American institutions of higher education have long been driven by an aspiration to move up the prestige hierarchy, in what David Riesman called a “snakelike procession.” Ranking systems such as U.S. News & World Report’s have recently intensified this status-seeking; the education-reformer Lloyd Thacker has said institutions are “driving under the influence.”
They are driving toward higher costs, larger shares of money spent on noneducational matters, smaller shares on educational expenditures, and less access for lower-income, minority students, the fastest-growing populations.
Although aspiration is good, we are at the point at which the frenzied chasing of status is counterproductive for institutions, the system, and the society we serve.

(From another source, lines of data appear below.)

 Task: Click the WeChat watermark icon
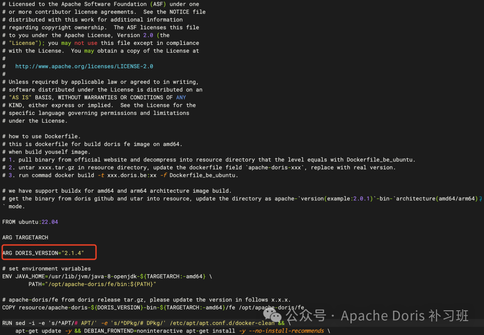[272, 316]
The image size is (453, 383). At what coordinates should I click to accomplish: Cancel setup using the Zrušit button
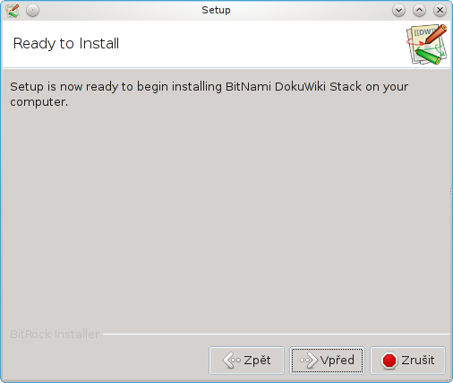[x=407, y=361]
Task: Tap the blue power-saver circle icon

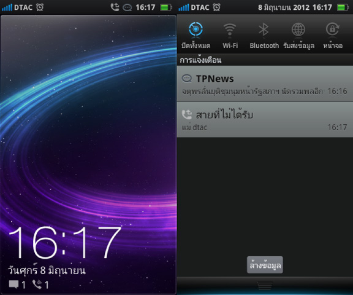Action: click(x=195, y=30)
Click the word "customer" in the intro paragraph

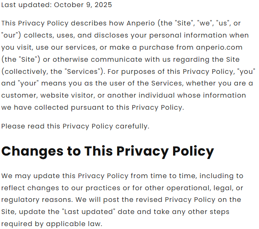(18, 95)
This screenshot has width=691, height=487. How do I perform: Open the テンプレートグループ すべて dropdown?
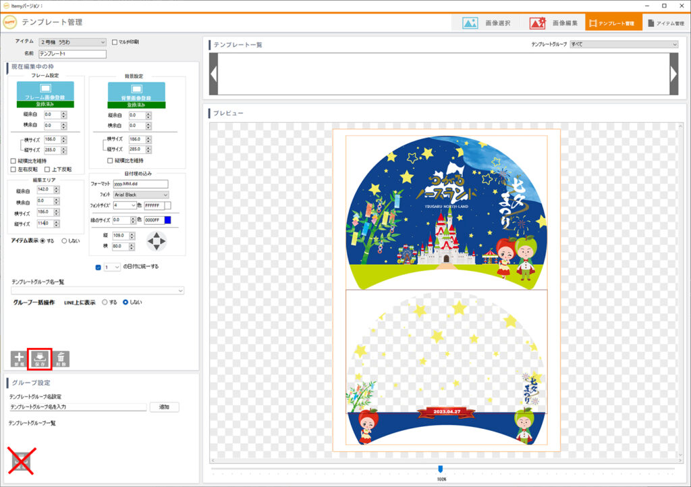tap(623, 45)
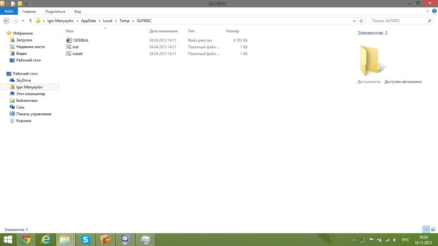The height and width of the screenshot is (246, 438).
Task: Refresh the current folder view
Action: point(361,21)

For three decades, the drive for institutional status-seeking has been part of the drive to generate revenue, a pattern I call “academic capitalism.” As colleges and universities have sought to generate more of their revenue, they have substantially raised tuition, worked to maximize net tuition revenue by chasing students who do not need aid, become more aggressive in fund raising, expanded auxiliary enterprises and contracts with business, invested in facilities to attract students who will pay (and donate) more, undertaken online and overseas educational ventures seeking new markets, and directed more money to research and technology transfer. All of this has led to rising costs, tuition, and fees.
Institutional costs in American higher education are related to college and university ambitions to gain status and revenue. Not only do institutions spend all the revenue they receive, they also spend revenue they have not yet received, in the hopes of gaining greater prestige and revenue—what I would call an aspirational venture theory of cost. Colleges often make bad investments in ventures driven by (often unfulfilled) ambitions, paying too little attention to costs, proffering too much faith in the hoped-for benefits, and passing along costs to students.
Paradoxically, as costs to students have been rising, investment in the academic work force that produces higher learning has been falling. The labor cost of the faculty, now generally less than a third of institutional costs, has been declining, as faculty members have become an increasingly part-time, contingent, low-paid work force. Moreover, the average age of faculty members in four-year institutions is now over 50, compromising the system’s ability to accommodate future demand and to engage students for educational success.
Our system is out of sync with societal needs. And our mechanisms of public finance promote the pattern of ambition and institutional misinvestment. More money to students for financial aid encourages states to reduce their investment in higher education, which has been declining on a per-student basis for decades, and encourages institutions to further increase their tuition.
We need targeted reinvestment in institutions and in academic and professional positions, giving priority to those colleges that serve first-generation and diverse students, displaced workers, returning veterans, and older students. Our policies should support institutional movement more toward social responsibilities than organizational ambition.